━━━━━ DATA FOR REVIEW ━━━━━

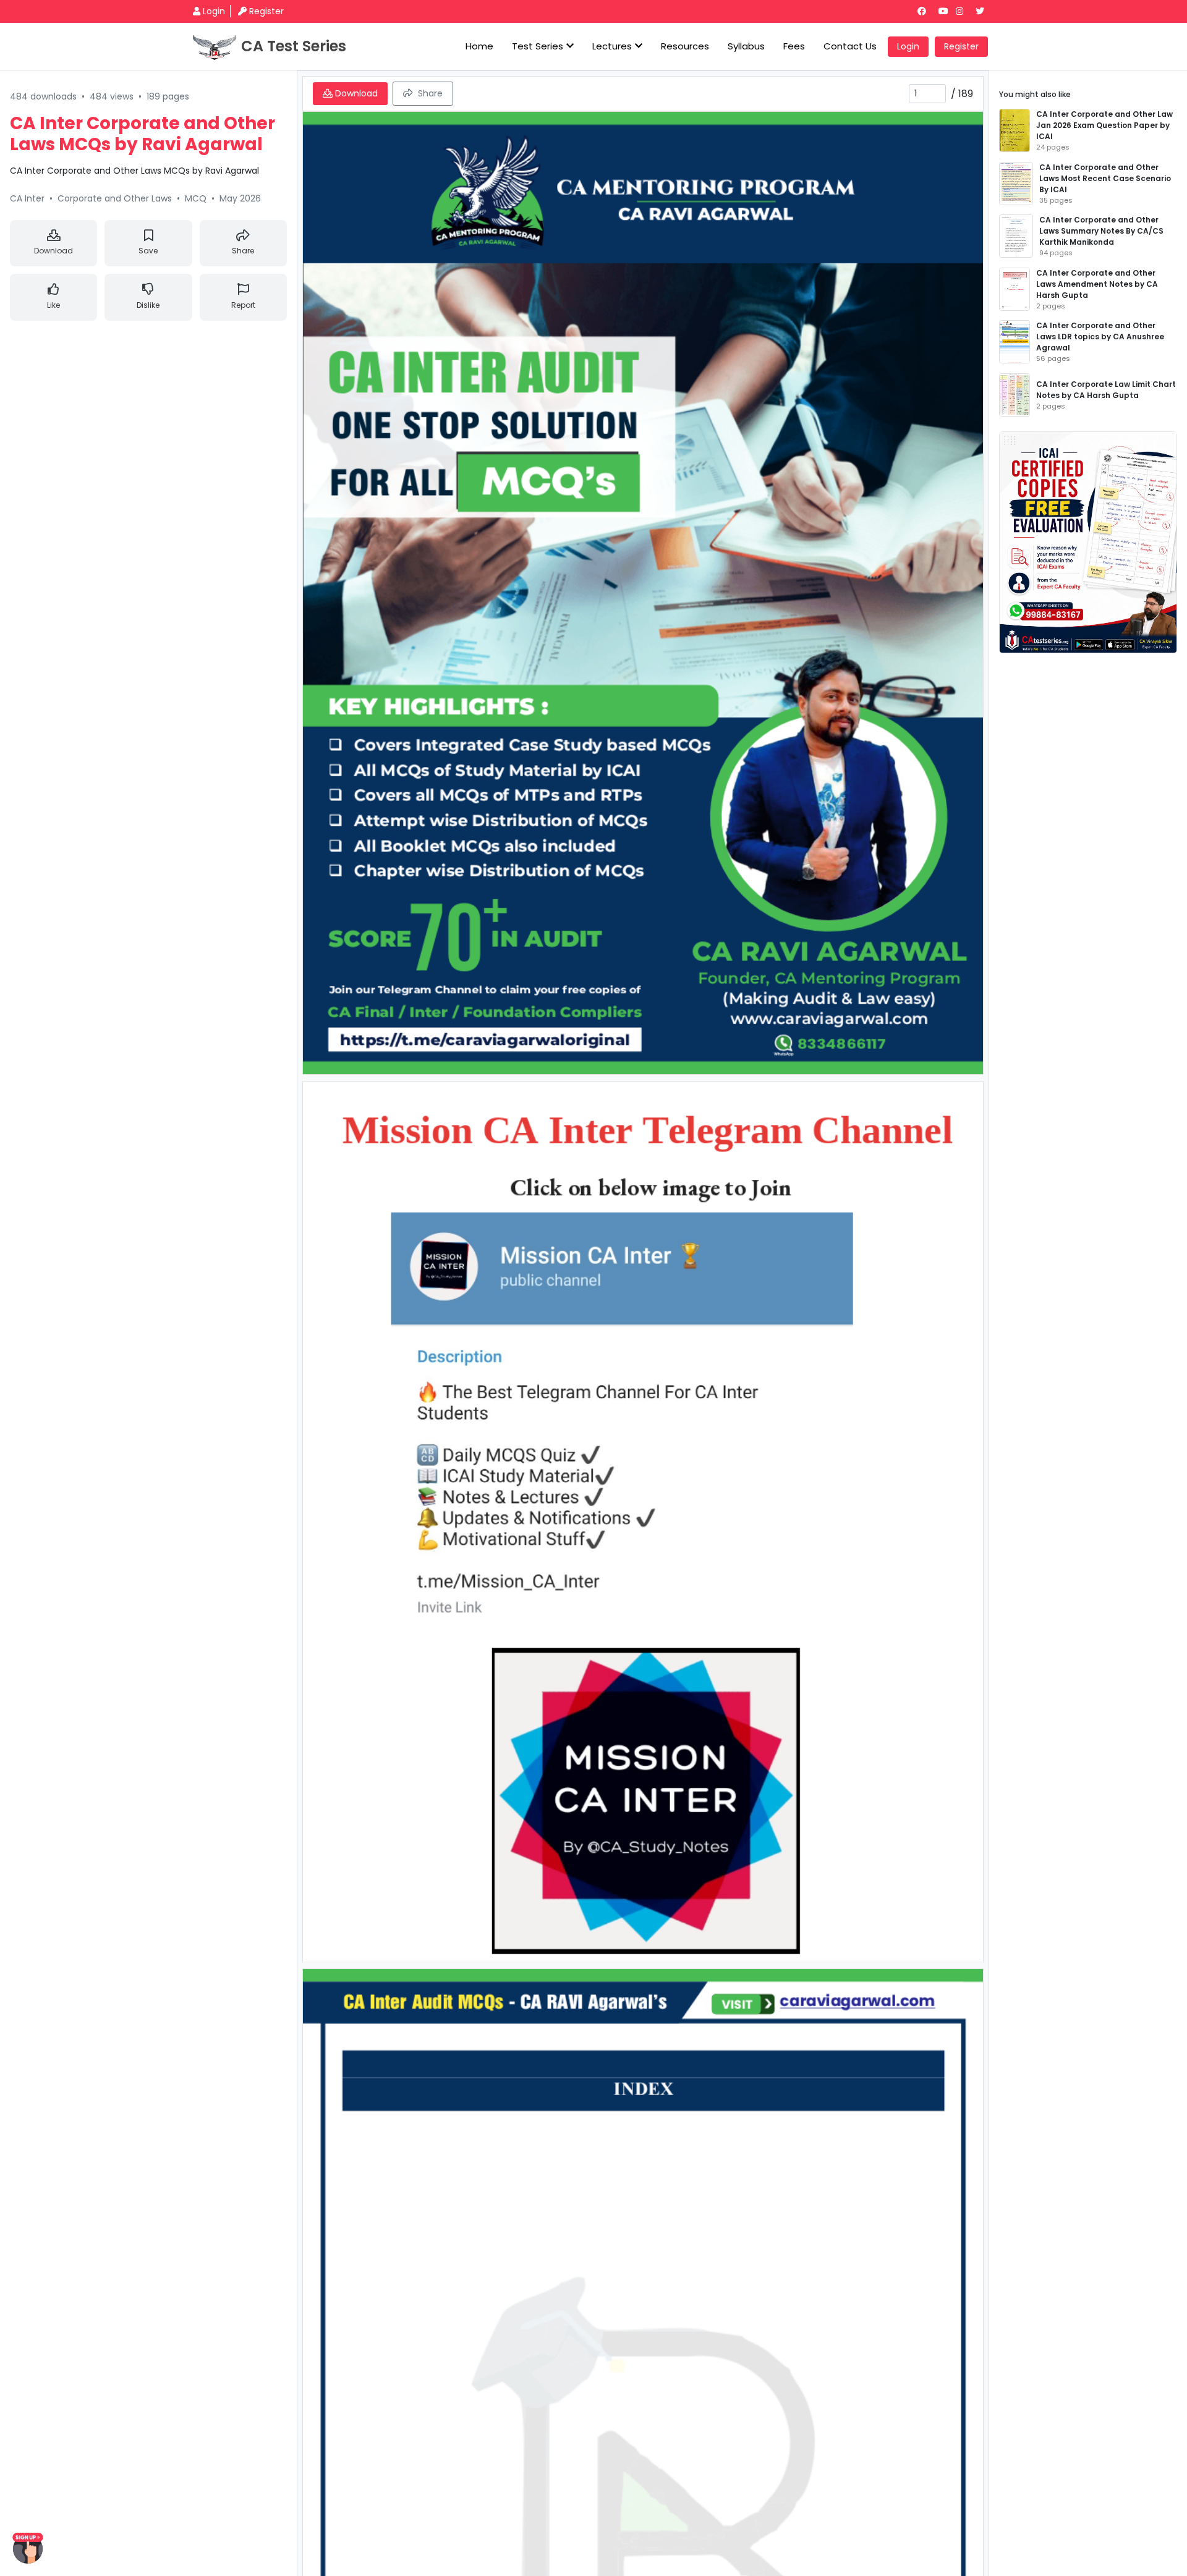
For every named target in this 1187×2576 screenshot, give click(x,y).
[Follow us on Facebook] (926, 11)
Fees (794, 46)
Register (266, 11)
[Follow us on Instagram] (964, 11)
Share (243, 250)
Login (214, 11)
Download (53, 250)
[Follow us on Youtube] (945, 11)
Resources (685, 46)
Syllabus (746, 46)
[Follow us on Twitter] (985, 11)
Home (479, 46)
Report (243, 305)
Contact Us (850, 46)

━━━━━

- [WHAT THE EXERCISE ASKS]
The records above are to be repeated exactly, with the pictures left out.

- [WORKED SOLUTION]
For every named target in this 1187×2576 screenshot, give click(x,y).
[Follow us on Facebook] (926, 11)
Fees (794, 46)
Register (266, 11)
[Follow us on Instagram] (964, 11)
Share (243, 250)
Login (214, 11)
Download (53, 250)
[Follow us on Youtube] (945, 11)
Resources (685, 46)
Syllabus (746, 46)
[Follow us on Twitter] (985, 11)
Home (479, 46)
Report (243, 305)
Contact Us (850, 46)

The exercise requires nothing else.